» Instructions for the task:
Write the records out again without change. Leave the pictures behind.

» Information shown:
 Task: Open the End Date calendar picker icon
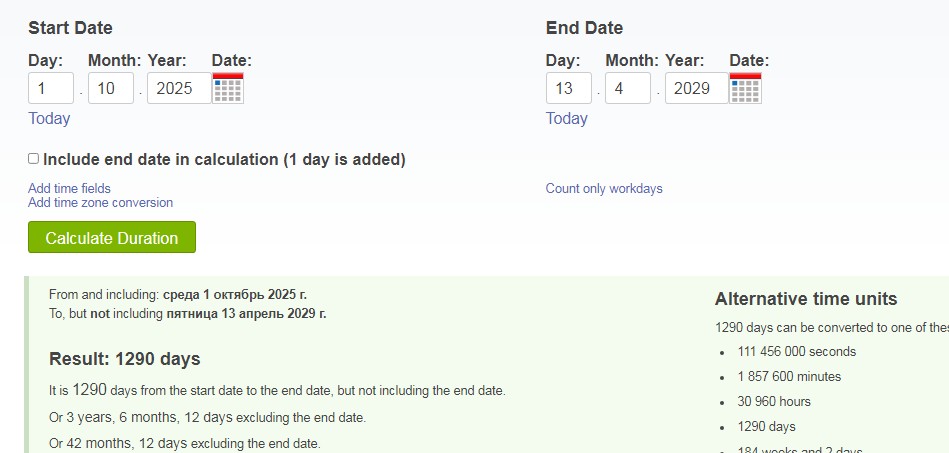pyautogui.click(x=746, y=88)
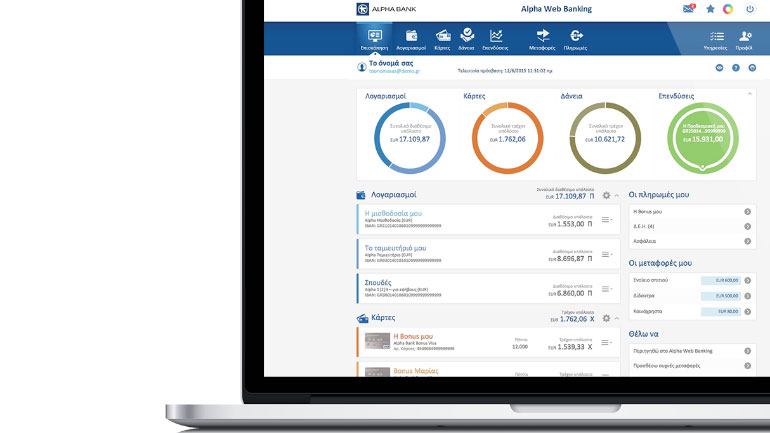Collapse the Κάρτες section with chevron
Viewport: 770px width, 433px height.
coord(617,318)
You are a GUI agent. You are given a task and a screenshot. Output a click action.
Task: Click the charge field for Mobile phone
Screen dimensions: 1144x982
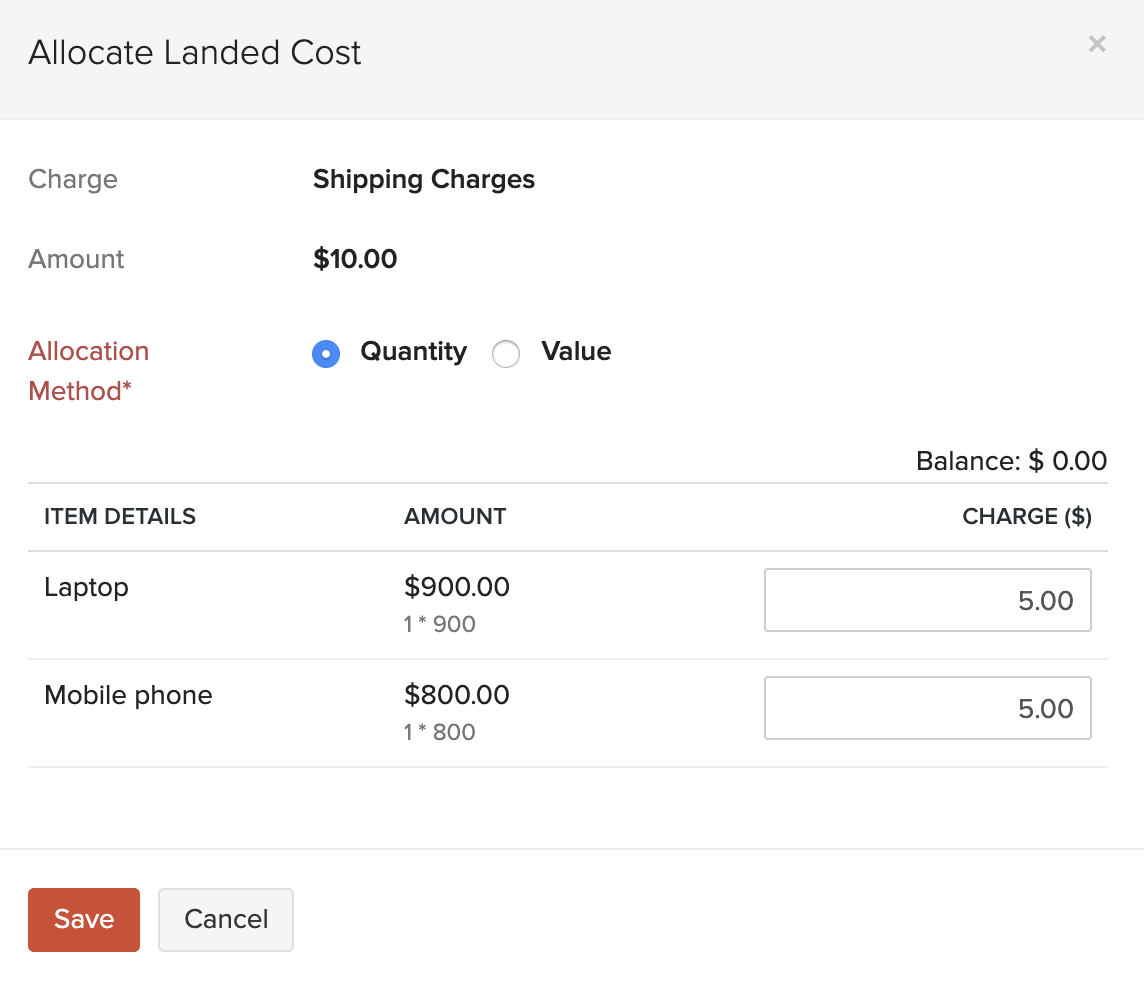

» Solution to the problem:
 Task: Open the End Date calendar picker icon
pyautogui.click(x=746, y=88)
Collapse the Κάρτες section with chevron
Viewport: 770px width, 433px height.
coord(617,318)
You are a GUI agent. You are given a task and a screenshot. Output a click action.
Task: Click the charge field for Mobile phone
Screen dimensions: 1144x982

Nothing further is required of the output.